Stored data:
--
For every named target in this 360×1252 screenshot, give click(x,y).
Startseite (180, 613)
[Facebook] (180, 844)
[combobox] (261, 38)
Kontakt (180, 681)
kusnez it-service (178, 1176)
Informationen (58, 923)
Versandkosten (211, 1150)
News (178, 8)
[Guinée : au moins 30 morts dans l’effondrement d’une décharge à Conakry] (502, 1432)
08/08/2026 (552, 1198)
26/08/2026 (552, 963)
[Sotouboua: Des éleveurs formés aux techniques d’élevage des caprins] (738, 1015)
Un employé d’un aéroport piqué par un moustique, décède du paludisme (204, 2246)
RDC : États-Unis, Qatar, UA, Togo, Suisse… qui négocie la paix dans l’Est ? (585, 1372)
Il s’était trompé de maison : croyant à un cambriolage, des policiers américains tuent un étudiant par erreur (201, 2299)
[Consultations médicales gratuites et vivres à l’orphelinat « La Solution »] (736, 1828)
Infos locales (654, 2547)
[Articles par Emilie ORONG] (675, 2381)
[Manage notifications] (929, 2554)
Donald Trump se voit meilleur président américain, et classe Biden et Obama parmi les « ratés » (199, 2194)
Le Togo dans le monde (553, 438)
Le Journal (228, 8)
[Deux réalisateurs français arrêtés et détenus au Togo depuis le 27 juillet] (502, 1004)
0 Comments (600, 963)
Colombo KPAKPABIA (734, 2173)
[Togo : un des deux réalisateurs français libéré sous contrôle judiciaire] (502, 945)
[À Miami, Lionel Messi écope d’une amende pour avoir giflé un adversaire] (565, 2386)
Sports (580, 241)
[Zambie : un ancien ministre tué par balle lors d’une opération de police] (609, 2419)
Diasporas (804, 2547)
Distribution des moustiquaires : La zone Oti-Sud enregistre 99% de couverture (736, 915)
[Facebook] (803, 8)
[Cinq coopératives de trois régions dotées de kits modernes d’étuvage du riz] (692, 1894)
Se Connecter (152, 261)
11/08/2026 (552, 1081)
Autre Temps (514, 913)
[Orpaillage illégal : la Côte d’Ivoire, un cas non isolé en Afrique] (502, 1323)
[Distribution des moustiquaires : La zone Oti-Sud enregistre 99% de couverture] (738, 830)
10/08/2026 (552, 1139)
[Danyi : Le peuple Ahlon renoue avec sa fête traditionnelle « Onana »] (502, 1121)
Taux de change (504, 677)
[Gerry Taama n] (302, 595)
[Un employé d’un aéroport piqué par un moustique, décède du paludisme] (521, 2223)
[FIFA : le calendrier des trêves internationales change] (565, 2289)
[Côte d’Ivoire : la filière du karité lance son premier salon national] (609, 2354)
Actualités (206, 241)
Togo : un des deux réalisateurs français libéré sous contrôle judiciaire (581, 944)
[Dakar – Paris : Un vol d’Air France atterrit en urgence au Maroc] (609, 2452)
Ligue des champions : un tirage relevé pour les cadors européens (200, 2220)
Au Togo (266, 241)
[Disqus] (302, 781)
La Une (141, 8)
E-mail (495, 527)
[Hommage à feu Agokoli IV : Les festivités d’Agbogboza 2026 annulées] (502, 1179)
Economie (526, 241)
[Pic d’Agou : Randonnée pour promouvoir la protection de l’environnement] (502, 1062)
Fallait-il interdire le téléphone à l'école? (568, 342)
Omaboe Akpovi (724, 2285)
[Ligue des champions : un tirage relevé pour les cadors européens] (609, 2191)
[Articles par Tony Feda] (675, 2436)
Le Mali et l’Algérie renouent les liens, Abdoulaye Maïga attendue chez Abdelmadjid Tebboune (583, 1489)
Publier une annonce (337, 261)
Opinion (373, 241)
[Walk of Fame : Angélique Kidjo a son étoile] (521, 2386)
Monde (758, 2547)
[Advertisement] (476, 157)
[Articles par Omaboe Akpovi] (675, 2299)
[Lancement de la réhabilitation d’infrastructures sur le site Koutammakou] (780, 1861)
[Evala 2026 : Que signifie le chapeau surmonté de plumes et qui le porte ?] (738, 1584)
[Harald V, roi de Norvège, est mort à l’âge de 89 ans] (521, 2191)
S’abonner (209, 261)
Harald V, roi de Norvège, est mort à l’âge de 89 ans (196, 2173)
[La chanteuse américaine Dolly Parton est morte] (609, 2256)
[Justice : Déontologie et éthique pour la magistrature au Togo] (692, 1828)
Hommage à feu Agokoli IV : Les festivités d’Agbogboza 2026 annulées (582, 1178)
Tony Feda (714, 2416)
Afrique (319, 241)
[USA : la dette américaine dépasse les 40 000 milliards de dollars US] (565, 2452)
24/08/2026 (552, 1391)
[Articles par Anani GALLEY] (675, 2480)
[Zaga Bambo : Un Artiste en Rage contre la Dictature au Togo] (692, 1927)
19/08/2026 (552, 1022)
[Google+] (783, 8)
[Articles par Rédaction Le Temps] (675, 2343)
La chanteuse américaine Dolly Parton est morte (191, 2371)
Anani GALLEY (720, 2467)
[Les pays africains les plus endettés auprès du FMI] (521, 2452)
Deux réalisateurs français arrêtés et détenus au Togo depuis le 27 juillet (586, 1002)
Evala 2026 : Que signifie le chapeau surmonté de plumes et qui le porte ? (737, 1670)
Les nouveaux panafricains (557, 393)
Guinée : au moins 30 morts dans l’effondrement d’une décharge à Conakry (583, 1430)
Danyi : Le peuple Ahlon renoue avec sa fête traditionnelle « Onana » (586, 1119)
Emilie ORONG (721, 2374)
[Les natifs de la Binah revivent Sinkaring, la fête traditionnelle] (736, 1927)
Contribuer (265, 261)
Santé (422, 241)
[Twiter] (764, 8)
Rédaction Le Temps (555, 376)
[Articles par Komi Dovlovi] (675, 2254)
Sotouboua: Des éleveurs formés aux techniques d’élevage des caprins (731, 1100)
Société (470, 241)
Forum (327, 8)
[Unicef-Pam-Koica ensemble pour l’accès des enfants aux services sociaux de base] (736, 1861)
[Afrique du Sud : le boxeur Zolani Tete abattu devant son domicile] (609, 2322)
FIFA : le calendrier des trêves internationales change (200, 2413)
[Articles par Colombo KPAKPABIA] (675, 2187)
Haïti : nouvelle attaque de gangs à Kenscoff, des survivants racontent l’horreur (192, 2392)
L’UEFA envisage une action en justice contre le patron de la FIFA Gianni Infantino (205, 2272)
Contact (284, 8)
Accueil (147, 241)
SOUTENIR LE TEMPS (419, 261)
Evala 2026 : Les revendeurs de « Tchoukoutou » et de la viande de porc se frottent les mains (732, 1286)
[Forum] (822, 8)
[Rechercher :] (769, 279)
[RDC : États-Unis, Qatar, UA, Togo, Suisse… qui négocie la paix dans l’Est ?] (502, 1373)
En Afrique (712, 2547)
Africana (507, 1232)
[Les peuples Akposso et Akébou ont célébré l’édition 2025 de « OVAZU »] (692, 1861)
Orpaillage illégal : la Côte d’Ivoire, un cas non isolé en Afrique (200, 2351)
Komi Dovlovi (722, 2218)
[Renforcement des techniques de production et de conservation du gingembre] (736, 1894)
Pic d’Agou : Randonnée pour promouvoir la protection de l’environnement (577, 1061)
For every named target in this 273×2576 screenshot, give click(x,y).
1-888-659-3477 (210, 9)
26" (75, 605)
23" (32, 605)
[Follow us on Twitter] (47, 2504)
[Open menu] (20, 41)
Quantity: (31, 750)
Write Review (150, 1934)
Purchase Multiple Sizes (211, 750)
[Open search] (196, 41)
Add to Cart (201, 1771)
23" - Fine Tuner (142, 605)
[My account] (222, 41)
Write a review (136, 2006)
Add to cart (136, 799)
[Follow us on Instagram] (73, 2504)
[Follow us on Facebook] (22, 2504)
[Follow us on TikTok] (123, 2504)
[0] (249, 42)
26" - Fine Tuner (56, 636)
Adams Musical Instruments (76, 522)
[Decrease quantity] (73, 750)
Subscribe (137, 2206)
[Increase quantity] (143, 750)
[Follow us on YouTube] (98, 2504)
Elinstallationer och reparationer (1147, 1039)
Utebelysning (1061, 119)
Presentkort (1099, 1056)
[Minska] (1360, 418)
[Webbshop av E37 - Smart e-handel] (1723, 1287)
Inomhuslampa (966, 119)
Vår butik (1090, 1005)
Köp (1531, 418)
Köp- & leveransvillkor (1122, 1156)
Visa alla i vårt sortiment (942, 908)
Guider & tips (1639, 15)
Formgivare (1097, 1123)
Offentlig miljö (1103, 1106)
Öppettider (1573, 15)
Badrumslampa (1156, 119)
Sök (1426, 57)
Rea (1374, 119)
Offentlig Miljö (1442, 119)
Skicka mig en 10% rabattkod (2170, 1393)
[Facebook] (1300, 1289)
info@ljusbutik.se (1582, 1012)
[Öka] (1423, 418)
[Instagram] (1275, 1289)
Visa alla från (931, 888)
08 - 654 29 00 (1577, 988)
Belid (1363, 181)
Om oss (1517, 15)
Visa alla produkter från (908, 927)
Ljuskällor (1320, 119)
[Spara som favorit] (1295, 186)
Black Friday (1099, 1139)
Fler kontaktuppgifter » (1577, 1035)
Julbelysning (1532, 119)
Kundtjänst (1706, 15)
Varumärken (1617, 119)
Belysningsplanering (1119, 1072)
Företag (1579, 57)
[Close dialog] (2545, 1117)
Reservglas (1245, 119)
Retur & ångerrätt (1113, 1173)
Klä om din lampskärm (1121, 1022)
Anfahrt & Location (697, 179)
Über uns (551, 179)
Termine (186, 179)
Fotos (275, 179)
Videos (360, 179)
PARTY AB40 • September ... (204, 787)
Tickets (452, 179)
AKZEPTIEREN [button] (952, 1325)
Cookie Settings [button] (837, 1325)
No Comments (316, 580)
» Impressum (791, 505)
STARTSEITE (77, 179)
--
__Assignment__.
If a line in the data holds the string "effondrement", copy that line.

__Reply to the task__.
[Guinée : au moins 30 morts dans l’effondrement d’une décharge à Conakry] (502, 1432)
Guinée : au moins 30 morts dans l’effondrement d’une décharge à Conakry (583, 1430)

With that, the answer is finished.